The findings, published in The New England Journal Of Medicine, could pave the way for the development of a booster jab, which may involve targeting the SARS-CoV-1 virus responsible for the SARS epidemic in 2003, the Strait Times reported.
A team from the Duke-NUS medical school and the National Centre for Infectious Diseases (NCID), found that the antibodies can also tackle other potential animal coronaviruses, offering a broader spectrum of protection for future variants and coronaviruses.
Among the coronavirus family, one viral sub-group relies on the ACE2 molecule — a protein found on the surface of many cell types — to enter human cells. Neutralising antibodies are able to prevent the viral spike protein from binding with the ACE2 molecules in human cells.
“Both SARS-CoV-1 and the SARS-Cov-2 virus, which causes Covid-19, belong to this group, as well as a number of coronaviruses circulating among animals such as bats, pangolins and civets,” Professor Wang Linfa from the Duke-NUS Emerging Infectious Diseases (EID) programme was quoted as saying.

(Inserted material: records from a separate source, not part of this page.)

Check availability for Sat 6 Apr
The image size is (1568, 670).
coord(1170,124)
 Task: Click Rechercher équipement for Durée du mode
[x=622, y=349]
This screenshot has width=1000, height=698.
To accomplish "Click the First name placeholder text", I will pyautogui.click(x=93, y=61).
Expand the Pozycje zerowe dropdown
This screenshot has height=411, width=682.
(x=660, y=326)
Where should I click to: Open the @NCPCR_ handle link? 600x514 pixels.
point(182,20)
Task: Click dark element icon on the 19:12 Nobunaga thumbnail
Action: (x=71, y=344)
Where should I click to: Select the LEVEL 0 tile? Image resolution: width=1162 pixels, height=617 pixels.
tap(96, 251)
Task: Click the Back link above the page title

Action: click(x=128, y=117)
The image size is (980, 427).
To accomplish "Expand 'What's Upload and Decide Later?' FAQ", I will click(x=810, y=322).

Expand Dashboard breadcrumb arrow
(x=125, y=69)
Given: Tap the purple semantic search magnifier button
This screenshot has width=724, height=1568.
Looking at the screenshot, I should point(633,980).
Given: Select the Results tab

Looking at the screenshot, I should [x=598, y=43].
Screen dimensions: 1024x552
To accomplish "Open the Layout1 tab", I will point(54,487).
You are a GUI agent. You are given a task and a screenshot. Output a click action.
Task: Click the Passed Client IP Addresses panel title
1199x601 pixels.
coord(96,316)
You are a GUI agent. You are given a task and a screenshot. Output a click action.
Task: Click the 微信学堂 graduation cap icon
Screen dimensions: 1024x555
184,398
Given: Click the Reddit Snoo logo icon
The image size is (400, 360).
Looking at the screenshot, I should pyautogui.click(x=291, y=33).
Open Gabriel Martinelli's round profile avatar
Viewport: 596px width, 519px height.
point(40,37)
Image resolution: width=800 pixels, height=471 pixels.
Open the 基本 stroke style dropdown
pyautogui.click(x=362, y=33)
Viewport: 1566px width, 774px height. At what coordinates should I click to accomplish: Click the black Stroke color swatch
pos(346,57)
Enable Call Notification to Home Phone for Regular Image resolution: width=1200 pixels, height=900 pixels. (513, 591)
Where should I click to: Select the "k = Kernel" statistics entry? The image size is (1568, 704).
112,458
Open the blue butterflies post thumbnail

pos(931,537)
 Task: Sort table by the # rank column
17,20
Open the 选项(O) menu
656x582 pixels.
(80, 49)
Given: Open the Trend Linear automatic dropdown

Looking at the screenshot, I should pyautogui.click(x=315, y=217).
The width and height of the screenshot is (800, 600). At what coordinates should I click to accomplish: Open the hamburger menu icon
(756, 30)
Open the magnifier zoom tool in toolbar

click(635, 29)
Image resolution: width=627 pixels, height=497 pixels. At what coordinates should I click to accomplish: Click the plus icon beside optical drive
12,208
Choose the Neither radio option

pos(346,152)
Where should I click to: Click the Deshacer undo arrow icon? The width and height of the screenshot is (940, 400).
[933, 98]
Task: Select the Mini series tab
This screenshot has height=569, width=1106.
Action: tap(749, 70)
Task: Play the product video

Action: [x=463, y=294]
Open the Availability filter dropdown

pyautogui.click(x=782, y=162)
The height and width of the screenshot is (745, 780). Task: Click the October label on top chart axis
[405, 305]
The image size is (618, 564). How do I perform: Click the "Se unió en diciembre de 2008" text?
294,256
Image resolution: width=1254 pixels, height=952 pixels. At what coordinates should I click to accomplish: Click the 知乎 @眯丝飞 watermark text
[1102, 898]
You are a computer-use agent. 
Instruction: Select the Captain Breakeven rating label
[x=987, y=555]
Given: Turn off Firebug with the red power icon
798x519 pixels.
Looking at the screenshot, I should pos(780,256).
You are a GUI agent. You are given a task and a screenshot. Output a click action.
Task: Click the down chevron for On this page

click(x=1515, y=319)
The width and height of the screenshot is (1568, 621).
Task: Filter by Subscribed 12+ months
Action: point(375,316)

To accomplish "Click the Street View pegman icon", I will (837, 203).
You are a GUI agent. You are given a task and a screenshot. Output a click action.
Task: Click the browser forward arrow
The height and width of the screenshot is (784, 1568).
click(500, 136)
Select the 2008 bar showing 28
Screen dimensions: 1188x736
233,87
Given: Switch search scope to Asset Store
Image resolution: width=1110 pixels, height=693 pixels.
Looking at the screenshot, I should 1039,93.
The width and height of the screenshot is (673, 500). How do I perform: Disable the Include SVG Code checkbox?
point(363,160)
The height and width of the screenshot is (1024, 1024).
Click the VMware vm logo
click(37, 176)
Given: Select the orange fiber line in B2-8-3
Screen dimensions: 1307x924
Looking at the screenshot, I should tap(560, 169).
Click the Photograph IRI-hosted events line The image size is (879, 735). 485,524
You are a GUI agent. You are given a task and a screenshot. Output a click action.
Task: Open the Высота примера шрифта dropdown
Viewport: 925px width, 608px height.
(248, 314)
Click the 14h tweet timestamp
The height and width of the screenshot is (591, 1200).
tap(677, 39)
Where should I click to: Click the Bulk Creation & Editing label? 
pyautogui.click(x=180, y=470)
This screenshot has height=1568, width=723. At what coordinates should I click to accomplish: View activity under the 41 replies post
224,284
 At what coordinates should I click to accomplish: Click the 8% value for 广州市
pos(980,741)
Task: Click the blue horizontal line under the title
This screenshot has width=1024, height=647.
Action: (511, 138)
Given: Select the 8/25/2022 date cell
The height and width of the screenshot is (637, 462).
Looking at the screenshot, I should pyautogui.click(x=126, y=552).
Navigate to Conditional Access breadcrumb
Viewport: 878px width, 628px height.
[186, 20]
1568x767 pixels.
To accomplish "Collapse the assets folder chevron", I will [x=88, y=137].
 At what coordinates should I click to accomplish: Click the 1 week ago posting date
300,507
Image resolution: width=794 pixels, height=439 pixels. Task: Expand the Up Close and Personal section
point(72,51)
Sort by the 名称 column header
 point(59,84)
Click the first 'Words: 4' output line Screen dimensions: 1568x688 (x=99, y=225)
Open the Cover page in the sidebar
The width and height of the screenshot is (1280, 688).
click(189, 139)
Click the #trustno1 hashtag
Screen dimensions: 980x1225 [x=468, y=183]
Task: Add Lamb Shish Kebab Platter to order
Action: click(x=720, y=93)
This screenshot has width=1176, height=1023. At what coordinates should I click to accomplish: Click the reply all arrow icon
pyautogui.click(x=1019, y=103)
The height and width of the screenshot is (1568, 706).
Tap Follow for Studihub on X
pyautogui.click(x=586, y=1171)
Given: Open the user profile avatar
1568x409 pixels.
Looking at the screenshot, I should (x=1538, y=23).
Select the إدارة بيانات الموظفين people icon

“Collectively, this group of viruses is known as the sarbecovirus, which has the potential to jump from animals to humans, and could start the next pandemic, although the exact route of transmission still remains unknown,” he added.
The SARS-CoV-1, SARS-CoV-2 viruses, and the sarbecoviruses have similar antibody-binding sites, which can be targeted by a pan-sarbecovirus neutralising antibody to prevent infection.
For the study, the team recruited eight people who recovered from SARS-CoV-1, 10 healthy people and 10 people who recovered from Covid-19 and compared the immune response of the three groups before and after they were vaccinated with the COVID-19 vaccine.